A contract for the sale of goods can be made in any manner that shows agreement between the buyer and seller. A contract may be made orally or in writing or through any other conduct by both parties that acknowledges the existence of a contract.
To form a contract, one of the parties must make an offer, the other party must accept the offer, and consideration, or something of value, must be exchanged. An offer may be revoked without any loss to the offeror if the revocation is made before the other party accepts the offer and gives consideration. However, an offer may not be revoked for up to 90 days if it is (1) accompanied by an assurance that the offer will be kept open; (2) made by a merchant; and (3) in writing signed by the offering merchant (U.C.C. § 2-205).
If a party accepts an offer but in the process of accepting changes material terms of the offer, the acceptance may be considered a counteroffer. A counteroffer eliminates the first offer, and no contract is formed until the original offeror accepts the counteroffer and consideration is exchanged. In contracts between merchants, additional or different terms by the offeree become part of the contract unless (1) the offer expressly limits acceptance to the terms of the offer; (2) the new terms materially alter the contract; or (3) the offeror objects within a reasonable time.

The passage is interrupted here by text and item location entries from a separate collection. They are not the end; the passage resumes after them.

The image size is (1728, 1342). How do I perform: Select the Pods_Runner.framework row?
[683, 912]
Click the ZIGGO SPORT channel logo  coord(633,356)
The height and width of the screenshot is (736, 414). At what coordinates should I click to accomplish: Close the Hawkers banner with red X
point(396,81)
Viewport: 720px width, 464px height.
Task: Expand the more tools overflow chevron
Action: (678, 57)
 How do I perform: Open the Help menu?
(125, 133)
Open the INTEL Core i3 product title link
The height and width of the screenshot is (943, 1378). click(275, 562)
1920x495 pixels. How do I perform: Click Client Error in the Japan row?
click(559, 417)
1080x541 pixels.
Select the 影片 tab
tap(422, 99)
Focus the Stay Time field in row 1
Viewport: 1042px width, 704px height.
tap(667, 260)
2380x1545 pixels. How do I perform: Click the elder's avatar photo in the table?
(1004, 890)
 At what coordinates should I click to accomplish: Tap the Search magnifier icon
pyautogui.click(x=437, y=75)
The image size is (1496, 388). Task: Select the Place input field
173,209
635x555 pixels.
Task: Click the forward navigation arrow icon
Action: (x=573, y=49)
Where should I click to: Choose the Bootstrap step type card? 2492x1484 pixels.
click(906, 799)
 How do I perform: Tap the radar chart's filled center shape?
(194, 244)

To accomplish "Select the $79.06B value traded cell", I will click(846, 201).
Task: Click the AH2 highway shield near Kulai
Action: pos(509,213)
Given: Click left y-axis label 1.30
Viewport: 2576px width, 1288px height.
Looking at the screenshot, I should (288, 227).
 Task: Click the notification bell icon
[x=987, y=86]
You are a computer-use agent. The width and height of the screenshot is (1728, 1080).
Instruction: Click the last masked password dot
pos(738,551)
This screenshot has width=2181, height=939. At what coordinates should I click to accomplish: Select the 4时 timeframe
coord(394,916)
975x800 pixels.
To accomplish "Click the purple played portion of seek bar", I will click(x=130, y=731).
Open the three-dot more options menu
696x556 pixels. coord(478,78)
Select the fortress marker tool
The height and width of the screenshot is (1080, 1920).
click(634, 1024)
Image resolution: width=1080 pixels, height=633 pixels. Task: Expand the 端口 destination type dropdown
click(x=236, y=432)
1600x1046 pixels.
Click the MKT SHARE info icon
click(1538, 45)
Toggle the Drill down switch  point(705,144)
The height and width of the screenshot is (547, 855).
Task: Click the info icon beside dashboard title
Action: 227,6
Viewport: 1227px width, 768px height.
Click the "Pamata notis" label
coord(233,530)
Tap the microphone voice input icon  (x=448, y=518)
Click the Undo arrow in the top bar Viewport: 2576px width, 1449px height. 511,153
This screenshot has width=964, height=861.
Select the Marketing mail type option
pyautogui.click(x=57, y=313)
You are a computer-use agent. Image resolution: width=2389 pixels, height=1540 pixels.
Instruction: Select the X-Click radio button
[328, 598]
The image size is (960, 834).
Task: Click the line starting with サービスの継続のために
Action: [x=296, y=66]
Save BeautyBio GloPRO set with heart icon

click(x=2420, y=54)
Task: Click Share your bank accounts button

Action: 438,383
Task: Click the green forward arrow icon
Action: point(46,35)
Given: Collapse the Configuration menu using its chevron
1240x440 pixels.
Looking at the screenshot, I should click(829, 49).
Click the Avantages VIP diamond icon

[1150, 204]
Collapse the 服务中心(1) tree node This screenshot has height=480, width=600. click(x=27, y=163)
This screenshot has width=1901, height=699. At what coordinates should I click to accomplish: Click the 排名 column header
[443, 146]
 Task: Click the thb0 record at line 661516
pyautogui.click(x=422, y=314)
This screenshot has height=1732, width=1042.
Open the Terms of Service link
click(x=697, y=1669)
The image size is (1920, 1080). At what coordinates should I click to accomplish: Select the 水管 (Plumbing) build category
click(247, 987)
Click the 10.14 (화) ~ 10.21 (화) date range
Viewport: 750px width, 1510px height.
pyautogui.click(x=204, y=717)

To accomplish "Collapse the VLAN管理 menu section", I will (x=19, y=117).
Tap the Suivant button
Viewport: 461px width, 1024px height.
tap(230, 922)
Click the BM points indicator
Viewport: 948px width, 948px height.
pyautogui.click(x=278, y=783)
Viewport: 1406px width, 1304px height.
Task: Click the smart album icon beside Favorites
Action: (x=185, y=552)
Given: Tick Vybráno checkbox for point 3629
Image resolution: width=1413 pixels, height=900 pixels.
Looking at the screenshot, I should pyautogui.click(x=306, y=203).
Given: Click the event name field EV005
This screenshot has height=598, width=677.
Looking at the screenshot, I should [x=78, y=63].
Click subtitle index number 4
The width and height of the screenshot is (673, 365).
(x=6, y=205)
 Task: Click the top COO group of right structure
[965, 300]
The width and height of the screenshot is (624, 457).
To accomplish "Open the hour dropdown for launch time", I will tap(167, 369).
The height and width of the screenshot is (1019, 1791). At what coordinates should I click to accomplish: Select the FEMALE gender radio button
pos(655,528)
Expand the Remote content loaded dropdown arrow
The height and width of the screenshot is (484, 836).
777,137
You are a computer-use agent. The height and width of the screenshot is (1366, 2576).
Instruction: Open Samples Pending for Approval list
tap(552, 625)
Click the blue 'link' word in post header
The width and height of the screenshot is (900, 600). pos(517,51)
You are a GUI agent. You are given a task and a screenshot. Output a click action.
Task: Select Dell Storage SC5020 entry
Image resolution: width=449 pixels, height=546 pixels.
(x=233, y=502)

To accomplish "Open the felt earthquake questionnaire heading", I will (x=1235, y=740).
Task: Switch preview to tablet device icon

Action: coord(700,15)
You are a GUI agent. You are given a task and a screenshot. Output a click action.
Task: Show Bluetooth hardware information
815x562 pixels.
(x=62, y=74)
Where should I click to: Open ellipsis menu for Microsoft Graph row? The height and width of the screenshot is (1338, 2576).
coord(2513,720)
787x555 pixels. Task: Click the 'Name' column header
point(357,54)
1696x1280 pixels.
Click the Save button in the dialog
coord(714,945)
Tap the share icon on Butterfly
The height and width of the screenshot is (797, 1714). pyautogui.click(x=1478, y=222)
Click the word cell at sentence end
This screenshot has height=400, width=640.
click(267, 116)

Many basic principles of contract law also apply to the sale of goods. The STATUTE OF FRAUDS requires that an agreement to sell goods at $500 or more must be in writing or it cannot be enforced in court. The writing must be signed by the party to be charged, it must contain language indicating that a contract has been made, and it must identify the parties to the contract and the quantity of goods sold. There are a few exceptions to the Statute of Frauds.
A sales contract that is UNCONSCIONABLE may be struck down in whole or in part by a court. A sale is unconscionable if a person in a superior bargaining position dictates terms that are grossly unfair to the other party. A court will determine whether a sale is unconscionable by examining the circumstances at the time the contract was made. Courts rarely find unconscionability in sales between merchants because merchants generally are more sophisticated in sales negotiations than are non-merchants.
Parties to a sale sometimes do not include all the terms of the sale at the time the agreement is made. Such omissions will not destroy the agreement if the parties intend to add terms at a later date. If the parties wish to modify an existing sales contract, the modifications should be in writing if they increase the value of the sale to $500 or more.